Page:
+++++
Michael the Brave Boulevard
- Native name: Bulevardul Mihai Viteazul (Romanian)
- Former name(s): Püspök út
- Maintained by: Timișoara City Hall
- Length: 773.63 m (2,538.2 ft)
- Location: Elisabetin, Timișoara, Romania
- Coordinates: 45°44′40″N 21°13′32″E﻿ / ﻿45.74444°N 21.22556°E
- From: Michael the Brave Bridge
- To: Nicolae Bălcescu Square

= Michael the Brave Boulevard =

Boulevard in Timișoara, Romania

Michael the Brave Boulevard (Bulevardul Mihai Viteazul) is a boulevard in Timișoara, Romania. It is a continuation of King Ferdinand I Boulevard and ends in Nicolae Bălcescu Square, the core of the Elisabetin district. Notably, in its eastern part is the campus of the Politehnica University.
== History ==
During the Austro-Hungarian period, the street was known as Püspök út (Bishop's Street). Its development commenced in the late 19th and early 20th centuries, a time marked by Timișoara's expansion beyond the limits of the former fortress and a broader transition toward civic and urban modernization. Initially defined by its tranquil, residential character and preferred by the upper-middle class, the street gradually evolved into a prominent urban corridor, distinguished by architectural styles characteristic of the Secession (Art Nouveau) movement and, subsequently, the interwar modernist period.
+++++
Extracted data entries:
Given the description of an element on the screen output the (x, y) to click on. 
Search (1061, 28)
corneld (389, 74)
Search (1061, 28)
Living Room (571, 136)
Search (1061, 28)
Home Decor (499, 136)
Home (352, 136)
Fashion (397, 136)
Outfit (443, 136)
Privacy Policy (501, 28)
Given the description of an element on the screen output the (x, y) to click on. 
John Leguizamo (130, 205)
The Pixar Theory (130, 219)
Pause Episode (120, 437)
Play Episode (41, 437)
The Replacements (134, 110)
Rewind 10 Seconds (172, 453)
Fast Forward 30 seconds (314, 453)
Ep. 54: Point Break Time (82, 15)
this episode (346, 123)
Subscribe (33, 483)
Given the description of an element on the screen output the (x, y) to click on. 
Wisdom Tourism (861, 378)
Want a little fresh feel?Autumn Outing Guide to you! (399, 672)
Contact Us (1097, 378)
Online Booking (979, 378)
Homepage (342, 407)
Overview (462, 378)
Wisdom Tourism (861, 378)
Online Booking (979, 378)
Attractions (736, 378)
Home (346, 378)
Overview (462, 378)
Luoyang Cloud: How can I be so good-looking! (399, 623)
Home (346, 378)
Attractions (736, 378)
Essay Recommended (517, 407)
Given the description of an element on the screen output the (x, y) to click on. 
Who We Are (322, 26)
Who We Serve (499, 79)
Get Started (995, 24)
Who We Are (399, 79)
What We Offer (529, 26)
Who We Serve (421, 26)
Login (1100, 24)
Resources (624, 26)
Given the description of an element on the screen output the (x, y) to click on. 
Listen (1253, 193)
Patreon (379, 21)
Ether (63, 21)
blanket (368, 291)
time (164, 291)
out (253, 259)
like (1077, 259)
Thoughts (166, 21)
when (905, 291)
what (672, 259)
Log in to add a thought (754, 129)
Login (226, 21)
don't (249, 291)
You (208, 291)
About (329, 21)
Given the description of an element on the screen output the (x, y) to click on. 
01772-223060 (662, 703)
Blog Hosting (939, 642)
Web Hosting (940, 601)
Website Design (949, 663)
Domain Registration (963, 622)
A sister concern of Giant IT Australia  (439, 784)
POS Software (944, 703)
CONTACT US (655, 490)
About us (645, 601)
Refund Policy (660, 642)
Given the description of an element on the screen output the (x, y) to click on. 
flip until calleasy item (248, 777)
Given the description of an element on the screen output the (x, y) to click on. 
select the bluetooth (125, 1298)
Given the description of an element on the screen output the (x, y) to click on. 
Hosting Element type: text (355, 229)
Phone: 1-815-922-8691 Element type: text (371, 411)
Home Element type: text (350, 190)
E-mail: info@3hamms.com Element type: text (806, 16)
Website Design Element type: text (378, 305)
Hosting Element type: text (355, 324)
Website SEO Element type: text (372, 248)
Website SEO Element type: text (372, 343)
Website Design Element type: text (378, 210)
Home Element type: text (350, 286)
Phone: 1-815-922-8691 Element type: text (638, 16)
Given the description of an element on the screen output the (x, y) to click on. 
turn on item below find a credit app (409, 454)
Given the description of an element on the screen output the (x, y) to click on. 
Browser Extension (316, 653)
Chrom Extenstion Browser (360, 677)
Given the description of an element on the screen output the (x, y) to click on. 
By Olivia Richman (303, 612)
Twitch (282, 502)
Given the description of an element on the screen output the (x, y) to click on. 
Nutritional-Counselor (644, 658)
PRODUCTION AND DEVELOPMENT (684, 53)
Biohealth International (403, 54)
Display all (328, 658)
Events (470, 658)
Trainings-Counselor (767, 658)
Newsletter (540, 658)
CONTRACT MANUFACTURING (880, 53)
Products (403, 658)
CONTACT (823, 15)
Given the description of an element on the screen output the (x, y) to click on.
+++++
Requirements:
- A) Based on the article on Michael the Brave Boulevard, state whether each statement agrees with it, answering yes or no and quoting the deciding words: (i) The boulevard is maintained by Timișoara City Hall. (ii) The boulevard ends in Nicolae Bălcescu Square. (iii) In its early years, the street was preferred mainly by the working class.
- B) In one to three sentences, explain the circumstances in which the street's development began, as the article on Michael the Brave Boulevard describes them.
- C) Reproduce the passage of the article on Michael the Brave Boulevard starting with "- Former name(s): Püspök" and going on through "the Politehnica University.".

Results for the exercise:
- A)
(i) Yes: "Maintained by: Timișoara City Hall"
(ii) Yes: "ends in Nicolae Bălcescu Square"
(iii) No: "preferred by the upper-middle class"

- B) The street began to develop in the late 19th and early 20th centuries. During this period, Timișoara was expanding beyond the limits of its former fortress and undergoing a broader transition toward civic and urban modernization.

- C)
- Former name(s): Püspök út
- Maintained by: Timișoara City Hall
- Length: 773.63 m (2,538.2 ft)
- Location: Elisabetin, Timișoara, Romania
- Coordinates: 45°44′40″N 21°13′32″E﻿ / ﻿45.74444°N 21.22556°E
- From: Michael the Brave Bridge
- To: Nicolae Bălcescu Square

= Michael the Brave Boulevard =

Boulevard in Timișoara, Romania

Michael the Brave Boulevard (Bulevardul Mihai Viteazul) is a boulevard in Timișoara, Romania. It is a continuation of King Ferdinand I Boulevard and ends in Nicolae Bălcescu Square, the core of the Elisabetin district. Notably, in its eastern part is the campus of the Politehnica University.